On Crosswords

26 Sep

I am a happy crossword geek. Witness: It made me geekily gleeful the other week when I went to the café in our campus library for my usual (refill, half decaf/half dark, plenty of room for cream) and saw that the students behind the counter were doing crosswords from the campus paper in their downtime. They’d started a contest to see who’d finish first and then business picked up. It made me happy just to know that college students do puzzles. That something so low-tech could hold their attention. And: I feel a bit bereft when I miss the puzzle on Weekend Edition Sunday, with Puzzle Master Will Shortz.

I toyed with an electronic version, an iPhone app, so I wouldn’t have to pack a puzzle book to Europe, but found a keystroke to be no substitute for the tactile satisfaction of pen in hand, filling in those tiny squares with capital letters. Yes, in ink. As Weeza says in Six Degrees of Separation (I paraphrase): “I’ve never met anyone who doesn’t do it in ink.” “It” being the granddaddy of all puzzles, the New York Times Sunday puzzle.

Yes, in ink. In ink, though far, far from perfect. My puzzles are full of ink-overs, hard scribbles to X out whatever dumb thing I put in there while not thinking hard enough, or not looking ahead. I don’t seem to get much better, either. Forget doing the Sunday puzzle, except for those rare times when the trick behind the long clues just hits me (so satisfying). The Saturday puzzles usually stump me too, and the Friday ones. I’m more of a Monday, Tuesday, Wednesday and sometimes Thursday type of puzzler. The used-up crossword books stacked up on my bathroom shelf have pictures of bubble baths, kittens, flowers, and cafes on their covers. Their titles say “easy,” “coffee break,” “mild,” and “tension-taming.” Nearly all are NYT puzzles edited by Mr. Shortz. A couple are from the 1980s, edited by Eugene Maleska. I find those almost as impenetrable as the Sunday ones. I get the recent ones better, get their humor, their word play. Like this one where the long answers are lobsterpots, backstop, sunspot, newyorkpost: the second words are all anagrams! (Well, duh, you say.) Or this one, where “assorted hydroxides?” is “packoflyes,” and “always use the term ‘coloring agent’?” is “neversaydye.” Oh, to be so clever! Since I can’t be Oscar Wilde, maybe at least I could create cool puzzles?

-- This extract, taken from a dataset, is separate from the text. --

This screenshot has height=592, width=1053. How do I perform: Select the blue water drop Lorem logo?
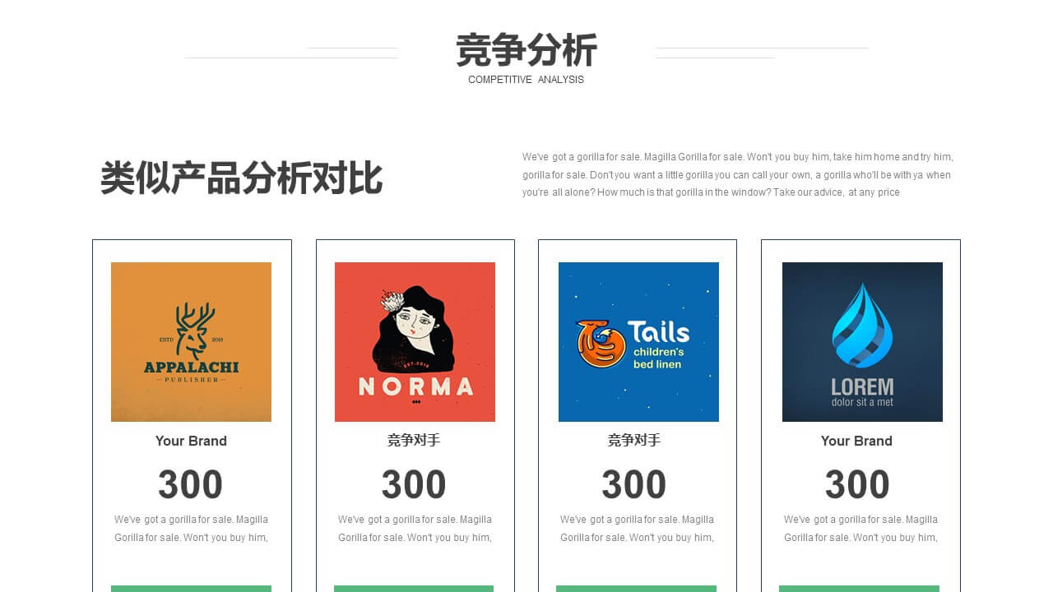[862, 342]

One of my favorite pieces of family lore is this: that my Greek immigrant grandfather learned English by doing crosswords. Of course, he had to know enough English to begin filling in those little squares, to even understand the synonym clues, much less the more clever, punny or cryptic ones. Rather, I suspect, it was the way he acquired a large vocabulary, and a deep understanding of the syntax and playfulness of his adopted language.

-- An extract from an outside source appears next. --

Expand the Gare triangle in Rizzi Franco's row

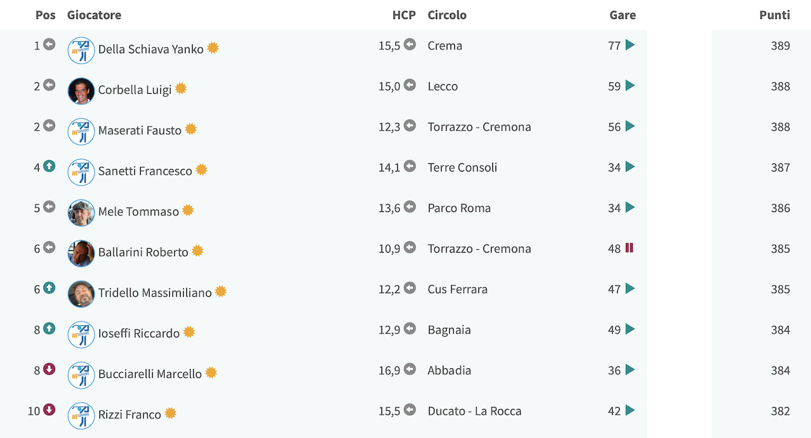click(x=630, y=410)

Puzzles have gotten me through a lot of crap. They protected me from leering men on buses in Huntington Beach and Long Beach, back when I was young and cute and just wanted to get to work and back. They’ve since occupied my mind and hands during scary takeoffs or bumpy flights. They’ve kept me from getting bored or nervous in waiting rooms and lines. They probably feed some obsessive need in me (yes, I do wrap the poles with imaginary string while riding in a car). Too serious. Too rhapsodic. Mostly, they are just freaking fun. Play with words and expressions, play discovering the theme, play fitting letters together on a grid, play with order and symmetry.